Screenshot grounding data
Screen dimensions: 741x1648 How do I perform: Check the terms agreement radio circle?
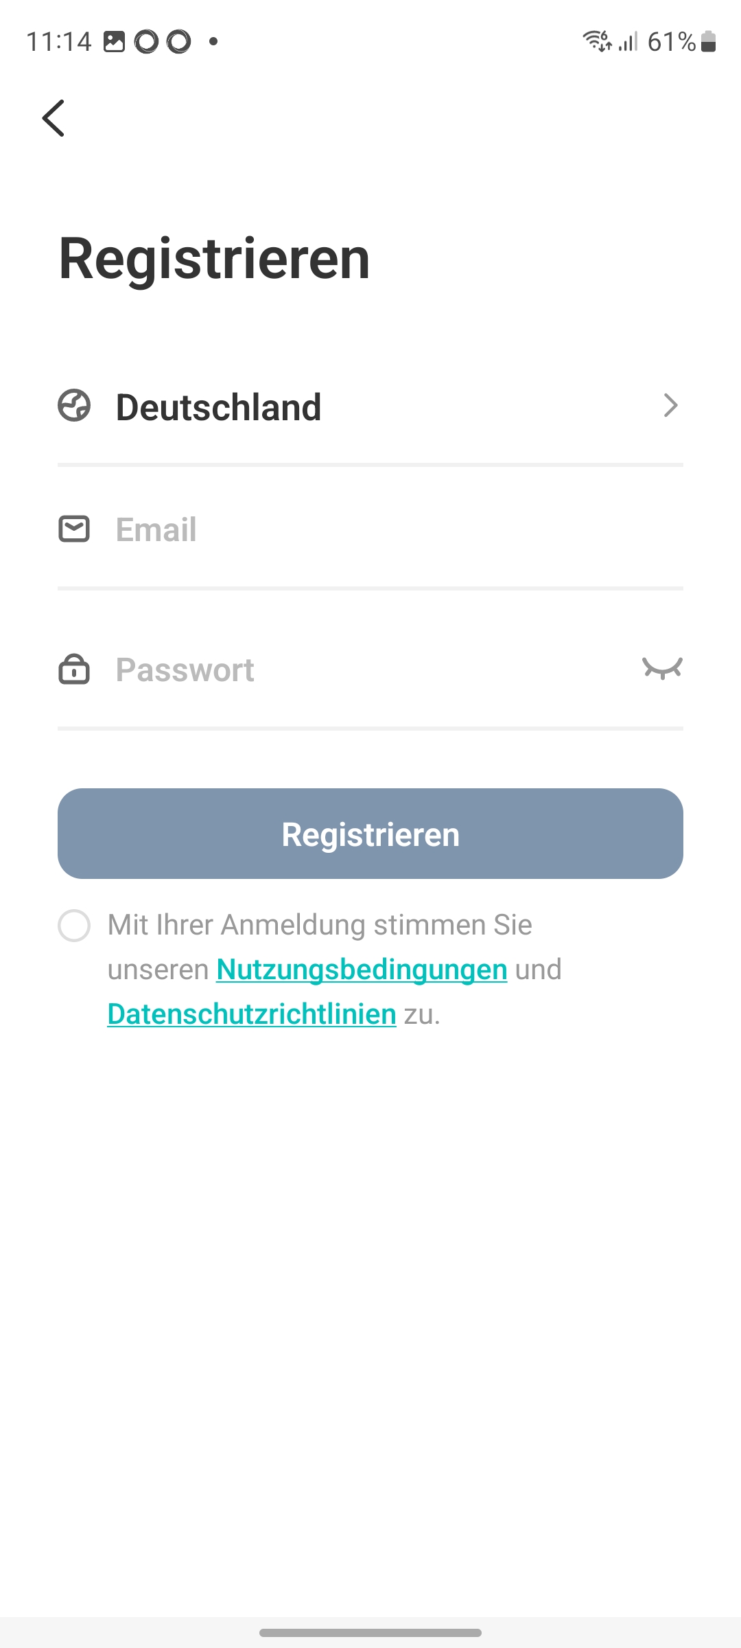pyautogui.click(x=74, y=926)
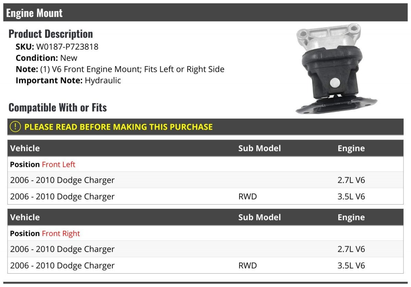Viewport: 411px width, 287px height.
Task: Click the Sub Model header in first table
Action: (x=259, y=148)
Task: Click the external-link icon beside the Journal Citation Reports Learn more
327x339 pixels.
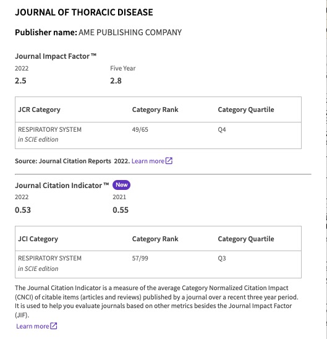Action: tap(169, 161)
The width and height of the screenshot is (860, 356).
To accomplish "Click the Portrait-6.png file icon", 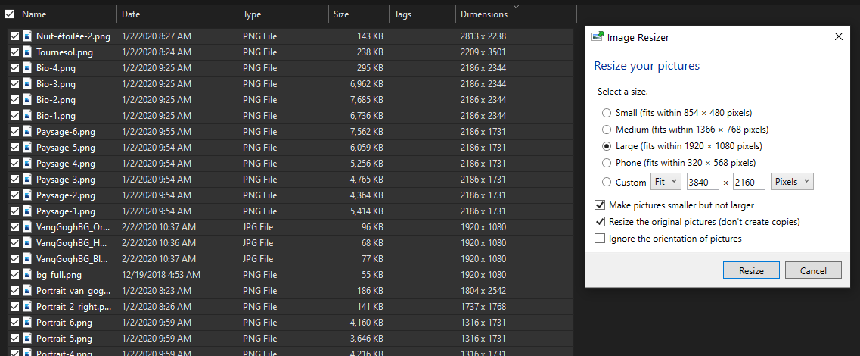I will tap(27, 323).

...

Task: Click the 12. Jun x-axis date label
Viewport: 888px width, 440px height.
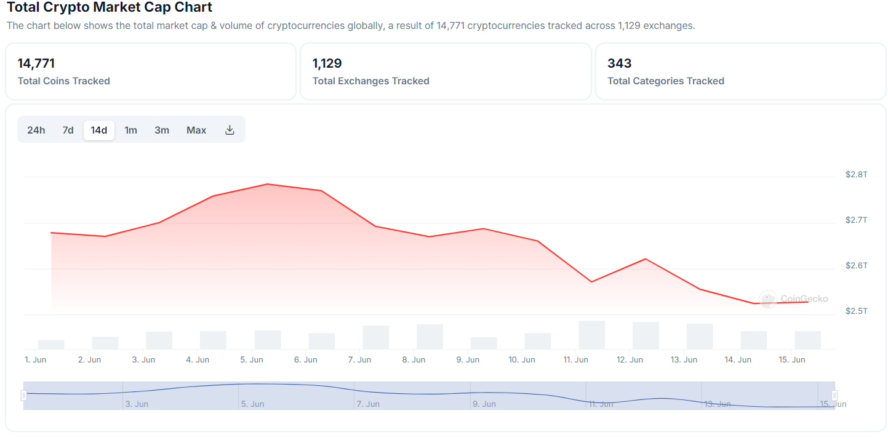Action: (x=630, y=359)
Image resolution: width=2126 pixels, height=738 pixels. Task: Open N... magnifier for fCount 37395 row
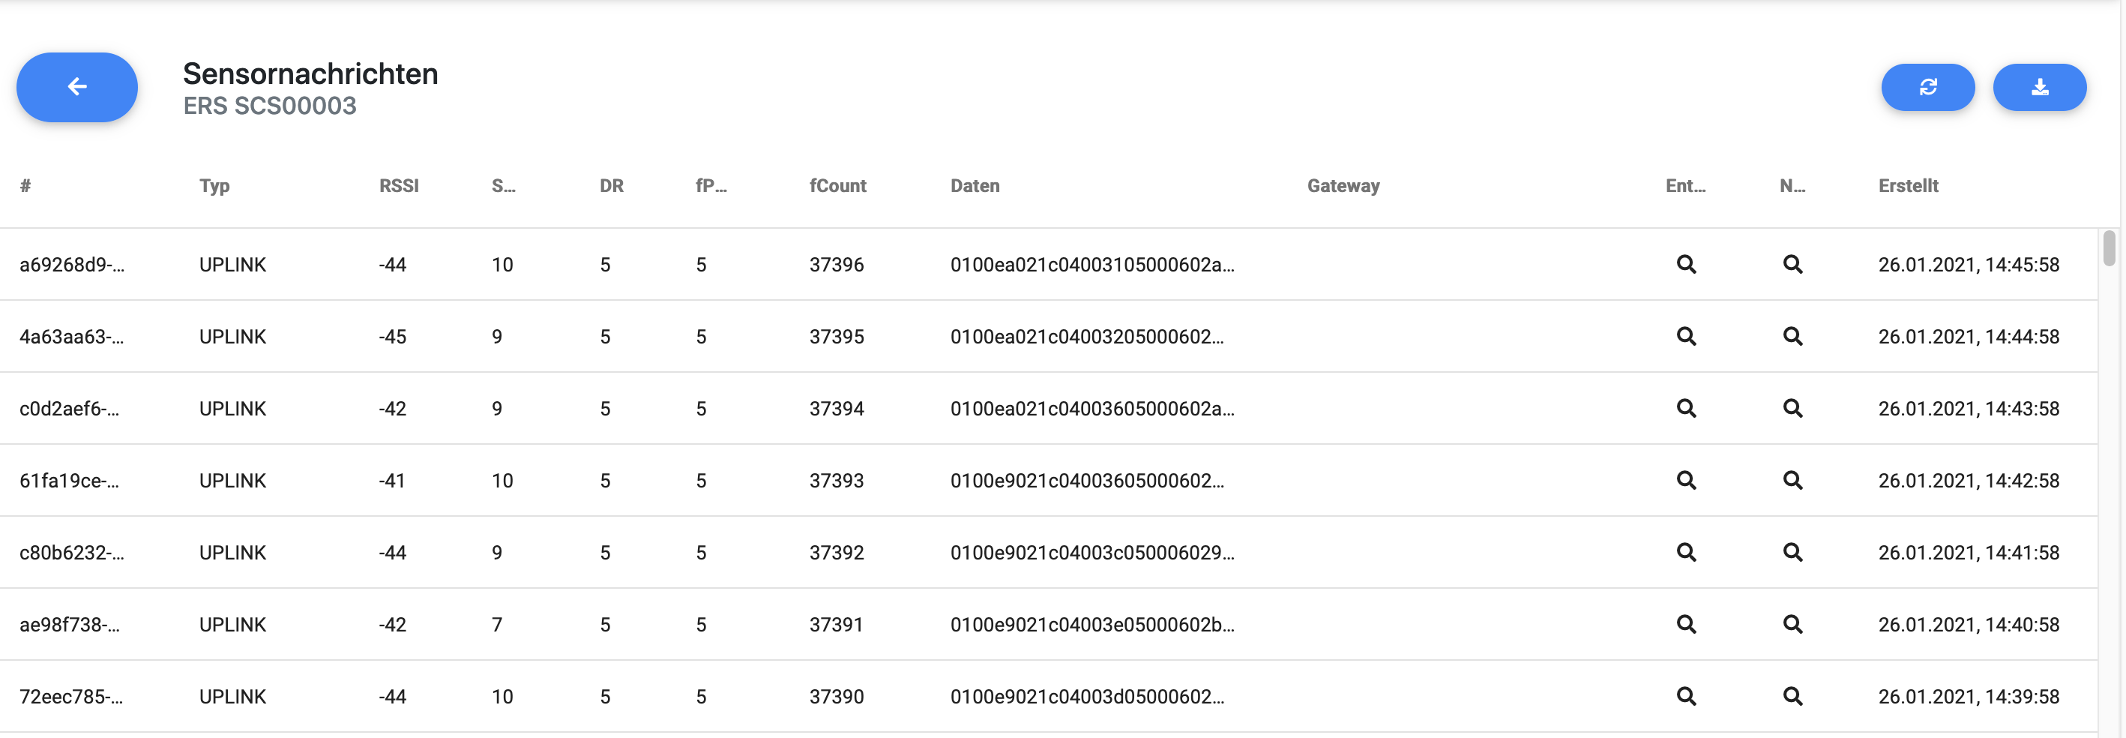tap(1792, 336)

:: AIM OF THE TASK ::
Quote the data above exactly from the line with "Screen dimensions: 741x1648" to the line with "The width and", both ends counted, and nothing else. Pictures don't go in.

:: RESPONSE BELOW ::
Screen dimensions: 741x1648 How do I perform: Check the terms agreement radio circle?
pyautogui.click(x=74, y=926)
Viewport: 411px width, 287px height.
Task: Click the Sub Model header in first table
Action: (x=259, y=148)
Task: Click the external-link icon beside the Journal Citation Reports Learn more
327x339 pixels.
Action: tap(169, 161)
The width and height of the screenshot is (860, 356).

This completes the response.